» **The problem**
Whenever the word "will" appears on a line of the material below, that line is counted; state the total alone.

» **The data**

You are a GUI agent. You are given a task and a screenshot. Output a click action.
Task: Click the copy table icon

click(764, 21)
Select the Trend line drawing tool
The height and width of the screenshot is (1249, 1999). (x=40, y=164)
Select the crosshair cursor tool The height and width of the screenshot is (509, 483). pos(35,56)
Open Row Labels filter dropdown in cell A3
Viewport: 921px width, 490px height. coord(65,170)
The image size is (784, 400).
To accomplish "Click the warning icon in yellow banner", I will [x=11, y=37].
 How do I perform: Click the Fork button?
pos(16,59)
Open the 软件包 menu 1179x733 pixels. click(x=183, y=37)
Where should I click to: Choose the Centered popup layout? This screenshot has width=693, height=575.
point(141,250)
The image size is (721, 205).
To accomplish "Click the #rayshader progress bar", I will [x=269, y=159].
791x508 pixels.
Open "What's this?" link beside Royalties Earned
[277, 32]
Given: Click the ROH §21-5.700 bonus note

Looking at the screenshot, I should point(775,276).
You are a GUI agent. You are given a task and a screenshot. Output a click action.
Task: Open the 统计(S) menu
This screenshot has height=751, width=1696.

» **Result**
2